A researcher has stumbled on a big security flaw affecting OpenWrt, an open source operating system used by millions of home and small business routers and embedded devices.
OpenWrt has become a popular Linux alternative to the stock software that vendors ship with home routers. Other examples of this type of router software include DD-WRT and Tomato.
It can used to replace the factory firmware on any router product with the correct hardware, for example, models from NetGear, Linksys, Zyxel and others.
Discovered by Guido Vranken of ForAllSecure, the OpenWrt flaw is in the OPKG package manager, a program used to install or update OpenWrt.
To ensure these files aren’t corrupted or tampered with before being applied, their integrity is verified against an SHA-256 hash. If the two checksums don’t match, the file should be discarded.
Although served over an insecure HTTP connection, OpenWrt’s files are digitally signed, which implicitly guarantees that the listed hash is correct.
The bug arises when installation starts, during which Vranken discovered that the SHA256sum field is not read correctly due to a simple programming error, something which fails invisibly.
This means that as long as an attacker can create a file that matches the stated size, they can sneak malicious software on to the user’s router or device instead of the correct OpenWrt software.

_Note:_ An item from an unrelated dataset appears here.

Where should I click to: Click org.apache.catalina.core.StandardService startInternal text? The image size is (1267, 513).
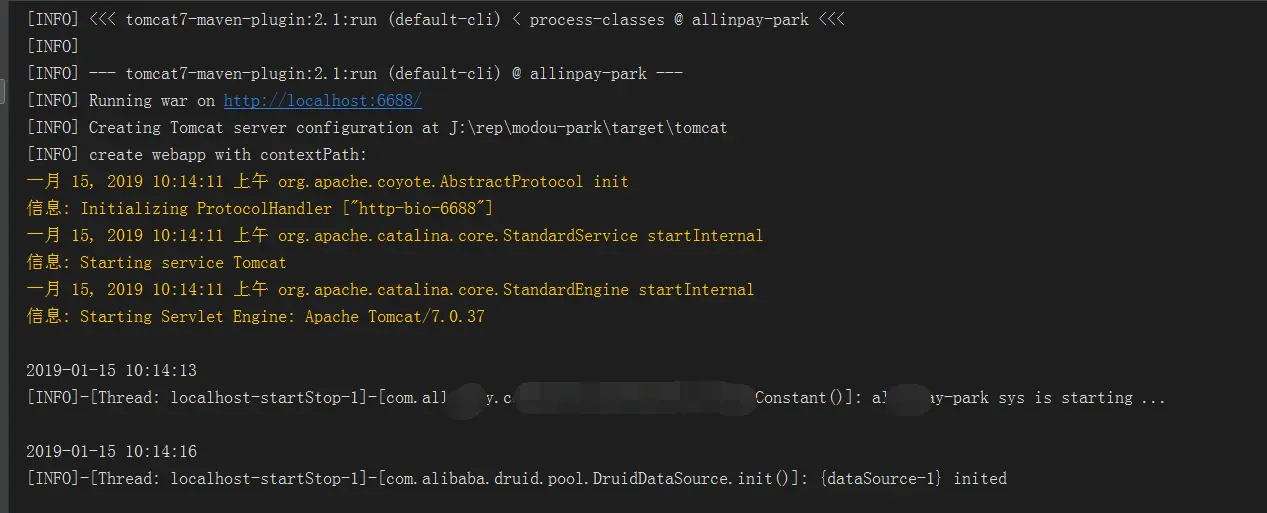[x=520, y=236]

Vranken suggests that attackers could either hijack the OpenWrt server or interfere with the domain’s DNS to redirect users to a rogue server.
Is this likely?
Neither attack would be easy to pull off but if achieved, the user’s router and its traffic would be invisibly compromised by what had looked like legitimate software.

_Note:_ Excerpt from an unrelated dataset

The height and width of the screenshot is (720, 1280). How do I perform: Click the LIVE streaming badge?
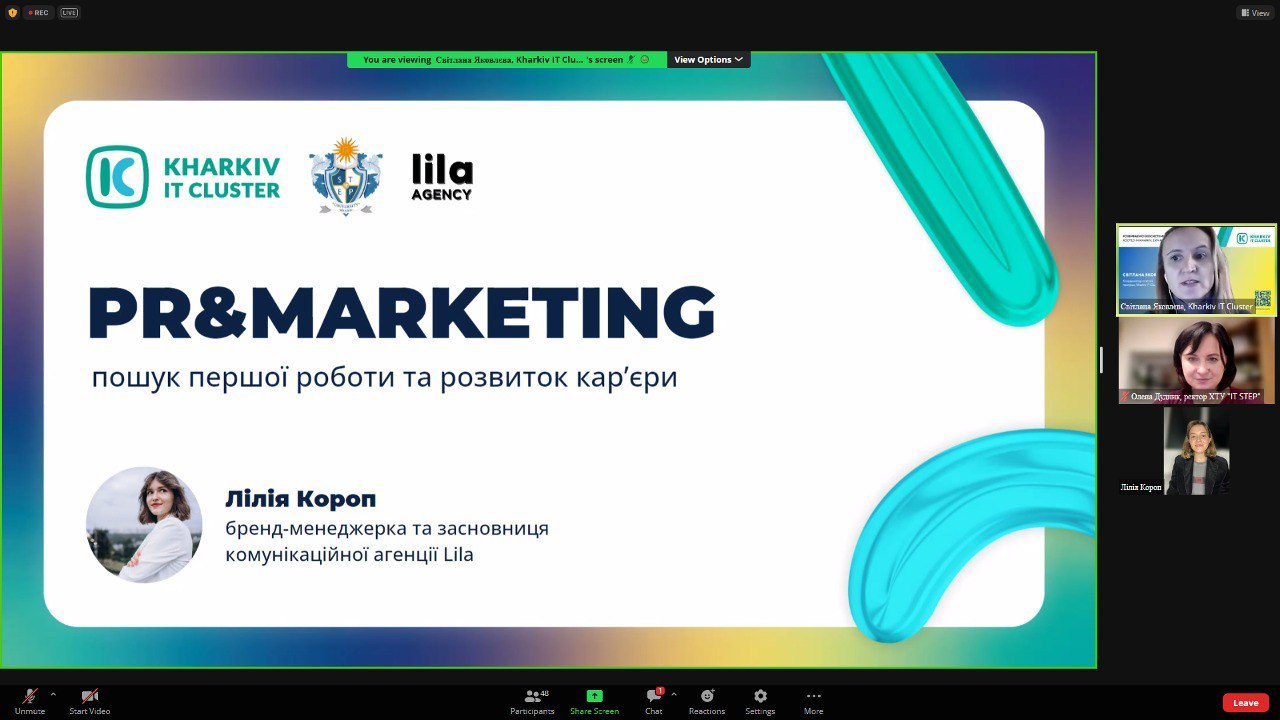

Compromising a legitimate download source is the equivalent of battering down the front door. Because many attackers will never use more effort than they have to, it seems more likely that anyone targeting OpenWrt would try their luck with a brute force attack on its management credentials first.
But it’s still a tempting flaw to aim for and one that deserves immediate attention.
What to do
OpenWrt recommends upgrading to the latest version. The bug (CVE-2020-7982) was introduced in early 2017 and affects OpenWrt versions 18.06.0 through 18.06.6 and 19.07.0, and separately LEDE (an OpenWrt fork) 17.01.0 through 17.01.7.

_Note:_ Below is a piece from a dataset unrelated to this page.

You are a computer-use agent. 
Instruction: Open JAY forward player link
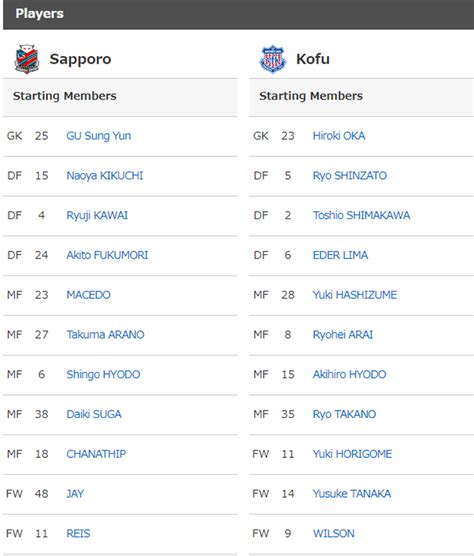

The fix was applied to versions 18.06.7 and 19.07.1, released at the beginning of February.
OpenWRT’s full advisory can be viewed on the maintainers’ website.
Latest Naked Security podcast
LISTEN NOW
Click-and-drag on the soundwaves below to skip to any point in the podcast. You can also listen directly on Soundcloud.
Kurt S
Scary to an extent. In reading the article where “To ensure these files aren’t corrupted or tampered with before being applied, their integrity is verified against an SHA-256 hash. If the two checksums don’t tarry, the file should be discarded.” I could not help but wonder how checksums get tarred?
Darned speiol chequeres!
Paul Ducklin
Fixed, thanks!
James
I updated my own device. It was a straightforward thing, similar to previous OpenWRT upgrades most other home router firmware upgrades I’ve done. But I had one odd result. Before, I could administer the device with either Chrome or Firefox over HTTPS. The upgrade forced it back to plaintext HTTP, so I have to re-figure out how to handle that. Not that big of a deal for now. The odd result is that Firefox now keeps coming back that I have a bad password, whereas Chrome lets me in. At least I have a fun puzzle to troubleshoot during the lock down.
Paul Ducklin
I used OpenWRT a year or three ago and IIRC back then there was no TLS support (not really enough flash on Linksys devices) so you were advised to make uhttpd listen on localhost only and then tunnel in via SSH. (The SSH server used to be ‘dropbear’ on OpenWRT, probably still is.)
James
This was not a matter of anyone advising me. It was a while back, so I might have a detail or two off. I do most of my management on this device through web browsing rather than SSH, largely because I do not do very much that is all that sophisticated on my home firewalls. I flashed my device from the factory firmware to OpenWRT, then web browsed and set it up for basic outbound web browsing. After I had it setup, I tried test browsing HTTPS to the gateway, and got a response. It used a self signed cert from the OpenWRT device. So, I installed that in my Firefox cert store, setup a hostname in the OpenWRT DNS resolver component, and went to town with HTTPS.
I’m a network person who has been doing firewall stuff professionally since I first touched a Cisco Pix in 1998. I currently take care of Juniper ScreenOS, JunOS, and Sophos Astaro firewalls at work. Home firewalls are normally childs play for me.